QWEN Release QWEN2.5-VL-32B-INSTRUCT: 32B Parameter VLM exceeds QWEN2.5-VL-72B and other models such as GPT-4O Mini

In the evolving field of artificial intelligence, visual language models (VLM) have become an indispensable tool to enable computers to interpret and generate insights from visual and textual data. Despite the advancements, the challenges of balancing model performance with computing efficiency are still being done, especially when deploying large models in resource-limited settings.
QWEN has launched QWEN2.5-VL-32B-INSTRUCT, which is 3.2 billion parameter VLM, surpassing its larger predecessor, QWEN2.5-VL-72B and other models such as GPT-4O MINI, which is released under the Apache 2.0 license. This development reflects a commitment to open source collaboration and meets the need for a high-performance but easy-to-manage model.
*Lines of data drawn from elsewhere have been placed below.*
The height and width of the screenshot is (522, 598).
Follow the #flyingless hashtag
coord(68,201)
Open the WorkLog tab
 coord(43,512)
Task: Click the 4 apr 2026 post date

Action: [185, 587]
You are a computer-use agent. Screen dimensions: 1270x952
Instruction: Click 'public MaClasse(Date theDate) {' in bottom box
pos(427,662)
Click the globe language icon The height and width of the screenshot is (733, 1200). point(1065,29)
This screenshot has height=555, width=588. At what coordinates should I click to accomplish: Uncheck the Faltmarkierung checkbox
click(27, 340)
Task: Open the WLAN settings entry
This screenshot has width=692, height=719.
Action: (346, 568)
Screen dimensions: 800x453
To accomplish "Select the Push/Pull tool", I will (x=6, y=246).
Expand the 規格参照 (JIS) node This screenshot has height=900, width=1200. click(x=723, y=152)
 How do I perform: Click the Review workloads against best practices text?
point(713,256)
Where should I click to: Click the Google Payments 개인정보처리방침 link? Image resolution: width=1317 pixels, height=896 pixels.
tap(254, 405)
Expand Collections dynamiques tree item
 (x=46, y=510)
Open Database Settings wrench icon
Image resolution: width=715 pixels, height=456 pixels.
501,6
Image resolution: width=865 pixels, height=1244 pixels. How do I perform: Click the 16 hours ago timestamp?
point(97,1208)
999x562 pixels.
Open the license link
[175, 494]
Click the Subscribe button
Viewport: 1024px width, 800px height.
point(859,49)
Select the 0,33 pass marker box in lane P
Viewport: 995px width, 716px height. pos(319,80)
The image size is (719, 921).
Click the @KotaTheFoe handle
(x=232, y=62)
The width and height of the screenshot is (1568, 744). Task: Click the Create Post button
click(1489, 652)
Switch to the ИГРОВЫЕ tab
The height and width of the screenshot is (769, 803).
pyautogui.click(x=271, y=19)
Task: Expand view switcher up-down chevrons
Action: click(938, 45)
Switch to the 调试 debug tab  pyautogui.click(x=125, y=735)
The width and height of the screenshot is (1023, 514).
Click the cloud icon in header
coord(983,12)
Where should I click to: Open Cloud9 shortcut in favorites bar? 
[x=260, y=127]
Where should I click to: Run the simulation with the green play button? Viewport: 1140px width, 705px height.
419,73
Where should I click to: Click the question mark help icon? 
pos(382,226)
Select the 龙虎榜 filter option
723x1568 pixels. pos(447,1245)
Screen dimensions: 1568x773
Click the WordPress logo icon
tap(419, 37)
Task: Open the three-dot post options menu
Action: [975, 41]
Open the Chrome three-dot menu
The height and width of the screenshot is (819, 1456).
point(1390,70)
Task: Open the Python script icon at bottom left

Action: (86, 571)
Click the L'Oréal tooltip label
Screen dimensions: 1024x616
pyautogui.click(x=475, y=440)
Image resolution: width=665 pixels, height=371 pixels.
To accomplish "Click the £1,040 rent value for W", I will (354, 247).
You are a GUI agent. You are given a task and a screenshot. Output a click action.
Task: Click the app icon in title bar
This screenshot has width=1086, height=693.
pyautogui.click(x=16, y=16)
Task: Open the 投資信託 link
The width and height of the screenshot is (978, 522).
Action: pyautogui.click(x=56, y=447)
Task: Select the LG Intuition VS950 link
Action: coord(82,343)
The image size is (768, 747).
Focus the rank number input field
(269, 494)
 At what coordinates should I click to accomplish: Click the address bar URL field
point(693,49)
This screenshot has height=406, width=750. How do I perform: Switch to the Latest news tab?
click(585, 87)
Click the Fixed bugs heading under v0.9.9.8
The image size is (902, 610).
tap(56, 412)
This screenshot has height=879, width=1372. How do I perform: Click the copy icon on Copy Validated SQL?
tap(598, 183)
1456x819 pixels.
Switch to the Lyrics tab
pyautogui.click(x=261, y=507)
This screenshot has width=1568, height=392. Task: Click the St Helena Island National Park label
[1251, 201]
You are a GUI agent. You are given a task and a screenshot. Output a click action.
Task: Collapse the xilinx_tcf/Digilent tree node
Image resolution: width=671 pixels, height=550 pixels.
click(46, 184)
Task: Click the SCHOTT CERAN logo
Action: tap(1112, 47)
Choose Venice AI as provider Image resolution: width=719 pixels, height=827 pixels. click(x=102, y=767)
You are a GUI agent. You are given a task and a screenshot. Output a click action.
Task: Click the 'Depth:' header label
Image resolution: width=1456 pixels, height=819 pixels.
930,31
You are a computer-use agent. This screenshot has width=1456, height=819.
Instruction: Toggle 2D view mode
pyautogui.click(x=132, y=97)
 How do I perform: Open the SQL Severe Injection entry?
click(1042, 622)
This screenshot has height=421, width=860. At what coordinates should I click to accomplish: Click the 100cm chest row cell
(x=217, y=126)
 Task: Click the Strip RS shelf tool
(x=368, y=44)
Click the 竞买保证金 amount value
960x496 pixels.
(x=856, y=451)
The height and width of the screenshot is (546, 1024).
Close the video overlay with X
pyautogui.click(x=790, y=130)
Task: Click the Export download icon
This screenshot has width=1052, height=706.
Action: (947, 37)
Technically, the QWEN2.5-VL-32B-Instruct model provides several enhancements:
- Visual understanding: This model performs excellently in identifying objects and analyzing text, charts, icons, graphics, and layouts in images.
- Agent Function: It is a dynamic visual agent, a tool that can reason and guide computer and telephone interactions.
- Video understanding: This model can understand videos in one hour and can identify relevant segments, thus demonstrating advanced time positioning.
- Object localization: It accurately identifies objects in the image by generating bounding boxes or points, thus providing stable JSON output for coordinates and properties.
- Structured output generation: This model supports structured output of data such as invoices, forms and forms, thus benefiting applications in finance and business.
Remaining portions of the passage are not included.